How Much Control Is Too Much Control? When On-Call Time Becomes “Hours Worked”


By: Allison L. Shrallow

Recently, the California Supreme Court provided guidance on an important question in employment law: How much employer control turns on-call time into “hours worked?”  In enacting its on-call policy, an employer must determine whether it is required to pay its employee for the entire time he is on-call or whether it is lawful to compensate him only for his time spent responding to calls.  Whether or not on-call time constitutes “hours worked” has significant economic implications for businesses because on-call shifts typically follow an employee’s regular eight hour shift, and, if deemed hours worked, requires the employer to pay the employee overtime wages at a rate of time and a half for each hour the employee remains on-call.

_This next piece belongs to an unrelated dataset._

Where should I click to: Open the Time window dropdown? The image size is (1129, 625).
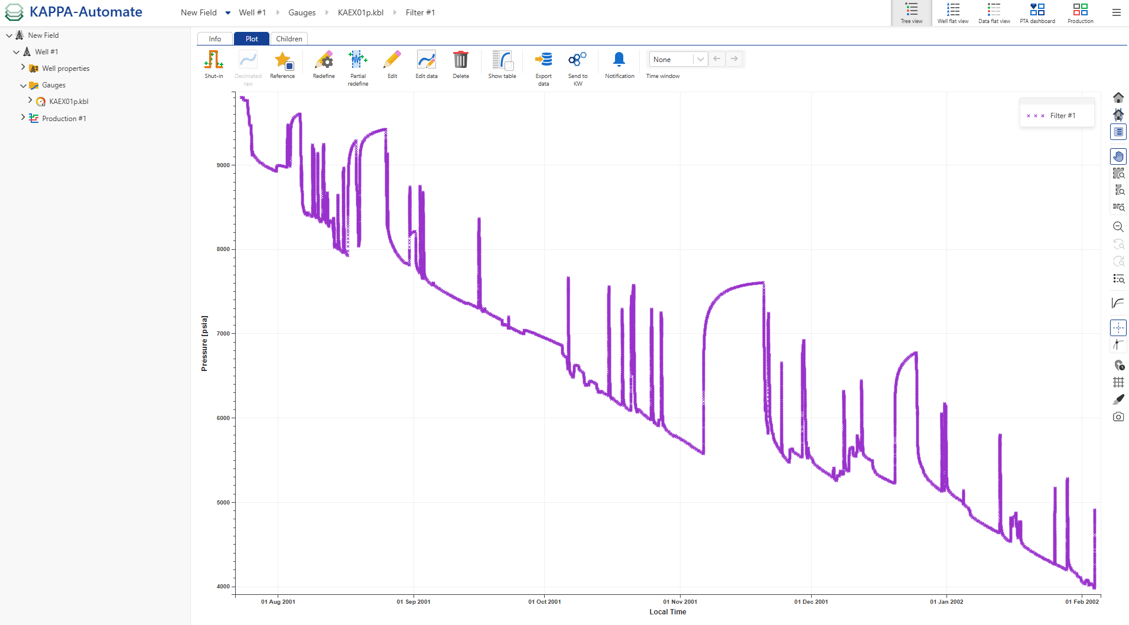(700, 59)
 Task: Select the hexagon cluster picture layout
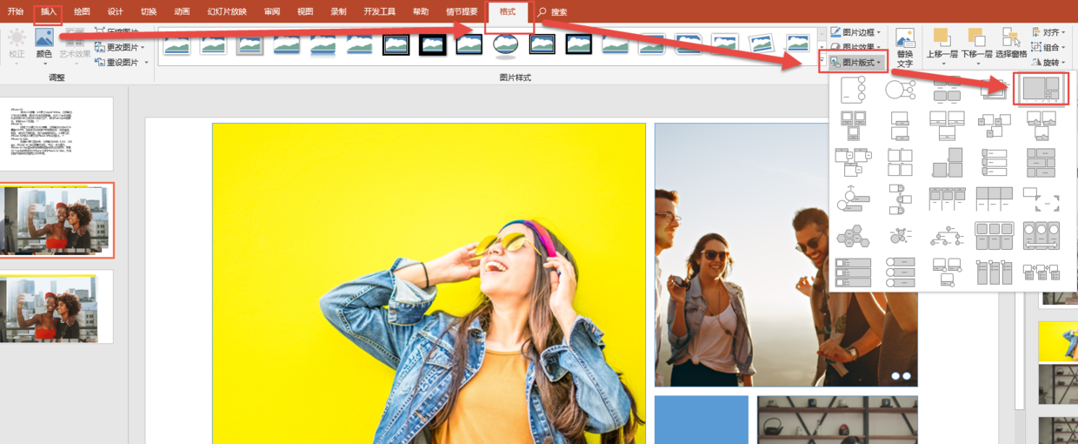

In Mendiola v. CPS Security Solutions, the Court held employers who require their employees to stay overnight at the employer’s premises during their on-call shift must compensate their employees for the entire time the employees remain on-call.  In this case, while on-call, the employees were required to reside on the worksite in an employer-provided trailer and were obligated to respond—immediately and in uniform—to suspicious activity.  Employees could leave the worksite only if another employee relieved them and had to return to the worksite within 30 minutes.  This case represents one end of the spectrum.

At the other end of the spectrum is Gomez v. Lincare, Inc., where the court found the employees’ ability to engage in personal activities was not unduly restricted when the employer required them to respond to 50 pages a week, telephonically within 30 minutes, or if the matter could not be resolved over the phone, in-person within two hours.

These cases demonstrate courts are not inclined to expand the definition of “hours worked” unless the employee is restrained from leaving the premises or is unduly restricted from engaging in personal activities while on-call.  The question is where does the line get drawn?  Below are some general guidelines for employers to follow in enacting their on-call policies to decrease the likelihood of the time being construed as “hours worked.”

Employers should provide employees with at least 30 minutes to respond to calls via cell phone, although, according to a Ninth Circuit case applying federal law, a 15 minute telephone response time may not be deemed unduly restrictive. If an in-person visit is necessary, employees should be given as much time as possible to respond, as the further employees can travel while on-call, the less the time looks like “hours worked.”  Finally, employers should try to have as many employees on-call during a particular shift as possible so no one employee is overburdened with a high frequency of calls and to allow employees to easily trade on-call shifts.

The dearth of California case law on this subject leaves a lot of questions unanswered in determining how much employer control turns on-call time into hours worked. Of course, a trier of fact would likely find a policy requiring employees to respond in-person within 30 minutes to be unduly restrictive, as it would preclude employees from engaging in most personal activities, including dining at a restaurant.  However, it’s more difficult to predict whether, for example, a 45 to 90 minute in-person response time would be considered unduly restrictive.  Therefore, in instances where the employer does not require its employees to reside on-premises but, because of the nature of its business, requires its employees to respond immediately by phone to a high frequency of calls and/or in-person in less than two hours, the employer should consider erring on the side of caution and compensating its employees for on-call time.